As many as 638 out of 733 districts experienced ‘mild’ to ‘severe’ arid conditions in the country
A poor rainfall in August in India has made way for arid conditions across the country. Aridity would have likely covered at least 87 per cent of the country by September 1, according to aridity anomaly outlook index issued by India Meteorological Department (IMD).
The index is the difference between the actual aridity of the week and the normal aridity.
As many as 638 out of 733 districts experienced ‘mild’ to ‘severe’ arid conditions; only 65 were ‘non-arid’. There was a drastic shift in the moisture deficiency as of August 25; around half the districts were under ‘non-arid’ category.
Data for the remaining 30 districts was not available.
At least 150 of the 638 districts were in the grip of ‘severe’ degree of dryness between August 26 and September 1, according to the weekly aridity anomaly outlook index.
Most of these districts are in Gujarat, Uttar Pradesh, Madhya Pradesh, Maharashtra, Tamil Nadu, Rajasthan, Punjab and Jammu and Kashmir.
Some of these states have seen huge deficiency in rainfall this monsoon season. Gujarat, for example, had the highest number of districts under ‘severe’ category, recorded 50 per cent rainfall deficit.

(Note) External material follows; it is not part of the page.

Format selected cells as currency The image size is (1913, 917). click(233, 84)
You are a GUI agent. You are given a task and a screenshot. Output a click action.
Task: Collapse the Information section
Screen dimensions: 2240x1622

Jammu and Kashmir recorded a 30 per cent deficit, followed by Punjab (24 per cent), Rajasthan (12 per cent), Uttar Pradesh and Madhya Pradesh (7 per cent each).
Aridity index is significant as it refers to the water stress suffered by growing plants due to shortage of moisture, both in terms of soil moisture and rainfall. An anomaly from the normal value would thus signify water shortage in these districts that could directly impact agricultural activity.
A negative or a zero value on the anomaly index implies that the place experienced less arid / drought conditions compared to normal; a positive value indicates the place experienced more arid / drought conditions than normal.
Going by this criterion, districts such as Kachchh, Banaskantha, Bhavnagar, Patan, Dwarka, Surendranagar in Gujarat; Amritsar in Punjab; Shamli in Uttar Pradesh; and Sirohi in Rajasthan had the worst index values (high positives).
Meanwhile, Rajasthan, Madhya Pradesh, Telangana, and Andhra Pradesh had the most districts facing ‘moderate’ arid conditions. The 65 non-arid districts belonged mostly to Leh, Arunachal Pradesh, Meghalaya and Sikkim, a few pockets of Kerala, Karnataka, Tamil Nadu, and one-two districts in Odisha, Haryana and Bihar.
The index is calculated taking into account both soil moisture and precipitation. The anomaly map, which gives information about the moisture stress experienced by growing plants, indicates qualitative retardation in the plants growth and thus, poor yields.
The situation is not likely to improve. The IMD rain forecast on August 30 said there will be an enhanced rainfall activity over west and central India till September 2, and a reduction thereafter.
Enhanced rainfall activity over south peninsular India is likely to decrease from September 7.